> **SOURCE PASSAGE**:

————————

They connected last offseason when Fisher noticed a particular post from Stroman, a prolific user of social media.
"He had written something online that said something like, when people tell me what I can’t do, I take it as a way to fuel the fire," Fisher said. "I wrote, well, I don’t think you can learn anything from Codify. And he thought that was funny. It got his attention."
In February — before he had even thrown "a Codify pitch," as Fisher put it — Stroman called Fisher’s information "game-changing." They have touched base about the new heat maps before each of Stroman’s games this year, Fisher said.
"I’m excited to have these glaring cold zone spots where I know I can throw," Stroman said in an interview with Rob Friedman, a Twitter personality known as @PitchingNinja. "Because I can spin the ball so well and do so many things with so many pitches, it’s going to be like a safe zone."
Fisher added: "A primary goal is to keep the hitters off-balance and uncomfortable, and so far that has gone pretty well."
Fisher’s entry into baseball was happenstantial. An Oakland-area native whose family had Athletics season tickets when he was a kid, he was just a fan for most of his life. At a family reunion about a decade ago, he learned that his uncle’s new wife’s son was an A’s minor-leaguer, Dan Straily.
Straily, a major-league journeyman who is in his second season in Korea, eventually became Fisher’s first client. Word of his heat maps spread from there. Blake Treinen, a former All-Star closer who shares an agent with Straily, also was an early devotee. Sean Doolittle, Liam Hendriks and other A’s were, too.
The pandemic — and MLB’s shutdown — coincided with a breakout of sorts for Codify, which has doubled its major-league client list in the past year or so. The Yankees’ Jameson Taillon works with Fisher. So does 2021 AL Cy Young Award winner Shane Bieber of Cleveland. And White Sox ace Lucas Giolito, catcher Yasmani Grandal and Hendriks, who signed a $54 million deal to be their closer.
It was all word-of-mouth and personal recommendations. Fisher started doing this full-time last summer.
"I love this," he said. "I mildly liked what I did before, but how interesting is financial analysis, you know? Or I could help big-leaguers. They ask me for advice. So that was a pretty easy decision."
As Codify has pushed into the mainstream, feedback from teams has been mixed. Some embrace Fisher and support their pitchers or catchers working with him. Others, not so much. One club actively has made it difficult for players to sign up with Codify, Fisher said.

————————

> **DATA PROVIDED**:
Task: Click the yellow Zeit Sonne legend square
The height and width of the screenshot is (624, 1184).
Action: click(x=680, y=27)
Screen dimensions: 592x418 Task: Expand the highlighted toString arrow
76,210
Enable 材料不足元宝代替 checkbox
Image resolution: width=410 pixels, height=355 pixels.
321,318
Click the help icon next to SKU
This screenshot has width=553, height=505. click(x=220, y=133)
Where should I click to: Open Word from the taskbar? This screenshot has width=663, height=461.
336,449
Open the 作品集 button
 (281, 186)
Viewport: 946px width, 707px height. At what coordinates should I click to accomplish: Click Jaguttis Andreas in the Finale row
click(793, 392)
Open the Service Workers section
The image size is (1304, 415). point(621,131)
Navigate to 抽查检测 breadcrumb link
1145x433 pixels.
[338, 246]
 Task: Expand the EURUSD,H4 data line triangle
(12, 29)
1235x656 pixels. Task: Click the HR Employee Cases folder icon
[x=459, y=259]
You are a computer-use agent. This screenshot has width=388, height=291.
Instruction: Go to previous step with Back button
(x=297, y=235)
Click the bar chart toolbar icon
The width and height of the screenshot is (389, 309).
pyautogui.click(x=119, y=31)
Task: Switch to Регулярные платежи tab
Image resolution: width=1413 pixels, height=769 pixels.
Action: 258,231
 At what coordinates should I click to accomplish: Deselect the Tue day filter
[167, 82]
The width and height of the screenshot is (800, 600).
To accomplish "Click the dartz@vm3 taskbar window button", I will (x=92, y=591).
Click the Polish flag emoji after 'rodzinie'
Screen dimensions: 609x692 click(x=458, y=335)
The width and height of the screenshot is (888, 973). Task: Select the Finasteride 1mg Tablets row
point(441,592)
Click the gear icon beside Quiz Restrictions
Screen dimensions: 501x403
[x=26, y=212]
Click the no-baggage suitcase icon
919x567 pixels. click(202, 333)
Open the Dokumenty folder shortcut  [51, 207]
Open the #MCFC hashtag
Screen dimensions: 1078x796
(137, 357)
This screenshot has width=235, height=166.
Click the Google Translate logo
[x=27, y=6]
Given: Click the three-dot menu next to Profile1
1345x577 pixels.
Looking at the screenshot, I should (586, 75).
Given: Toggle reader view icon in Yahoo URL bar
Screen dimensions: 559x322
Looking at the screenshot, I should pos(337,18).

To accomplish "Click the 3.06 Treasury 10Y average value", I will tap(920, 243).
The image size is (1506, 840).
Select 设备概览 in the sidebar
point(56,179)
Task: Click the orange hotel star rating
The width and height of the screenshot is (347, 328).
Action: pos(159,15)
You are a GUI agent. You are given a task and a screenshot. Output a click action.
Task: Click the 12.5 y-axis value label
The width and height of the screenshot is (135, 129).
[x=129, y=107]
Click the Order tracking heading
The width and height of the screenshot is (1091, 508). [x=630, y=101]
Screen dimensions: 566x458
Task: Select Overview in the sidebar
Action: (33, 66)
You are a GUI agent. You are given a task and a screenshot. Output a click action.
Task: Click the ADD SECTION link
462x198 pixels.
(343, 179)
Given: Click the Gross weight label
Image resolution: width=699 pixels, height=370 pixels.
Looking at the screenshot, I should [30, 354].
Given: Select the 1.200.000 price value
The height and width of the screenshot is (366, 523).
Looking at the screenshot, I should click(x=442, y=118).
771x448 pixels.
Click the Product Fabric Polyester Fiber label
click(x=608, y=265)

————————

> **QUESTIONS ON THE MATERIAL**:
1. Write out everything in the Codify article from "Straily, a major-league" down to "be their closer.".
2. Extend the article on Fisher's pitching service Codify past its final sentence.

> **ANSWERS TO THIS EXERCISE**:
1.
Straily, a major-league journeyman who is in his second season in Korea, eventually became Fisher’s first client. Word of his heat maps spread from there. Blake Treinen, a former All-Star closer who shares an agent with Straily, also was an early devotee. Sean Doolittle, Liam Hendriks and other A’s were, too.
The pandemic — and MLB’s shutdown — coincided with a breakout of sorts for Codify, which has doubled its major-league client list in the past year or so. The Yankees’ Jameson Taillon works with Fisher. So does 2021 AL Cy Young Award winner Shane Bieber of Cleveland. And White Sox ace Lucas Giolito, catcher Yasmani Grandal and Hendriks, who signed a $54 million deal to be their closer.

2.
One person familiar with the Mets’ internal pitching analytics was skeptical that Fisher could provide anything different from or better than what the team does.
Think of using analytics as cooking. Teams have five-star chefs running commercial kitchens with all of the fanciest appliances. Fisher doesn’t have as many cool pots and pans, but he cooks with many of the same ingredients. For some people, his homemade food tastes better.
May said he cross-references Fisher’s information and his team’s information. If both tell him to approach a batter the same way, it sends him into that at-bat with the utmost confidence.
"It’s so amazing that you have MLB players, individual guys, contracting him, not even going with the info their teams are giving them," Stroman told Friedman. "And this is the highest level. That has to tell you the type of information that he’s giving you that hasn’t necessarily been relayed at the big-league level yet."
May added: "Just because it’s not someone who is under the employ of the team you’re on doesn’t mean it’s not valuable."
Fisher said clients like his stuff because they know he is on their side. They pay him to help them. With the team dynamic, he explained, sometimes there is analytics-based distrust or skepticism because clubs use numbers against players during the salary arbitration process.
Even in great player-team relationships, it can be helpful to have a third party — the outside expert who is on that player’s team.
"It’s a weird thing and it sounds silly, but it’s totally a thing," Fisher said. "It doesn’t mean they ignore what they hear inside. But just having that extra voice is a big deal to a lot of these guys."